Our final analysis is a line graph displaying the average reliability rating of the most plentiful car makes in our dataset, limited to models from the year 2013 to 2022.It underscores the ebb and flow of quality in the automotive industry, with each make showing unique trends in reliability over time.

Observations

  • The ratings generally range between approximately 3.5 and 5.0, with most makes clustering around the 4.0 to 4.8 range.
  • Most makes show fluctuations in reliability over the years, with no consistent trend across all makes.
  • Some makes exhibit significant variability from year to year, suggesting possible changes in production quality, model refreshes, or changes in consumer expectations.
  • At various points in time, different makes take the lead in reliability ratings. There is no single make that consistently has the highest or lowest ratings throughout the entire period.
  • No make maintains a perfect or near-perfect average reliability rating over the entire period, emphasizing the competitive and dynamic nature of the auto industry.
  • Cadillac specifically shows a sharp decline in the average reliability rating from 2020 to 2021. This is primarily due to the ratings of the Escalade, which saw a significant decrease year-over-year and comprise the majority of the Cadillac vehicles posted for sale.
  • GMC, another General Motors manufactured model, saw a similar downtrend. Given that GM shares its platforms across brands, this is not surprising given the decline seen with Cadillac.

Considerations

  • The graph does not account for the number of models offered by each make or other factors such as the severity of the issues that affect reliability ratings.
path = 'C:/Users/GregoryNeeley/Desktop/Python Visualizations/'

### Average Reliability Rating by Make Over Time

## Data Preparation

# Filter out rows with a year prior to 2013
reliability_df = df[df['Year'] >= 2013]

# Drop rows without Reliability ratings
reliability_df = reliability_df.dropna(subset=['ReliabilityRating'])

# Count the number of occurrences for each Make and filter for those with 200 or more listings
make_counts = reliability_df['Make'].value_counts()
popular_makes = make_counts[make_counts >= 200].index.tolist()
reliability_df = reliability_df[reliability_df['Make'].isin(popular_makes)]

# Group by Year and Make, then calculate the mean reliability rating
reliability_data = reliability_df.groupby(['Year', 'Make'])['ReliabilityRating'].mean().reset_index()

# Create the line plot for average reliability rating over time by make
fig = px.line(reliability_data, x="Year", y="ReliabilityRating", color='Make',
              title='Average Reliability Rating Over Time by Make (2013 and Later)',
              labels={'ReliabilityRating': 'Average Reliability Rating', 'Year': 'Year'});

# Add labels and title to the heatmap

fig.update_layout(xaxis_title='Year',
                  yaxis_title='Average Reliability Rating',
                  height=600,
                  title_x=0.5,
                  legend_title='Make',
                  xaxis=dict(tickmode='linear'),
                  margin=dict(l=30, r=30, t=60, b=30));

fig.update_xaxes(tickangle=45)

pio.write_html(fig, path + "Average_Reliability.html", auto_open=False)

Conclusion

The analysis of the used car listings dataset offers valuable insights into the market dynamics, consumer preferences, and the interplay between various car attributes.
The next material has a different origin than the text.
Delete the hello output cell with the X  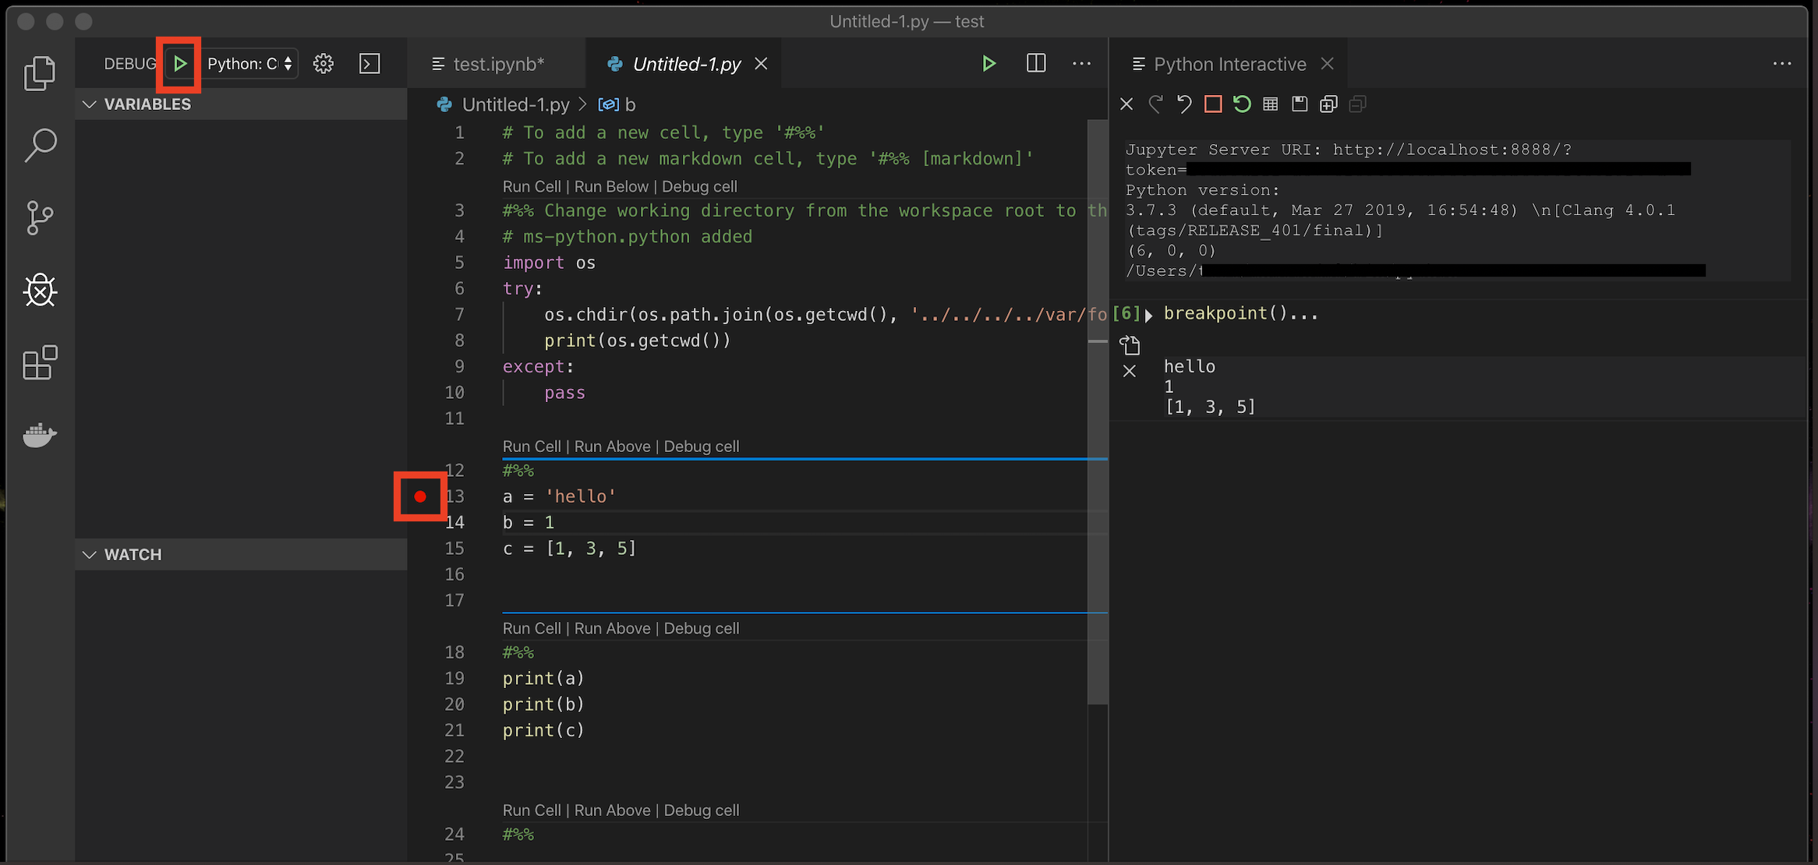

These visualizations provide a view of the data, aiding users in understanding some of the many aspects involved in making informed decisions in the used car market. With vehicle prices continually rising due to external influences such as inflation and supply chain disruption, it is important to consider factors not only along the lines of price, but also reliability as more expensive purchases are accompanied by a desire to extend the lifetime of their utility.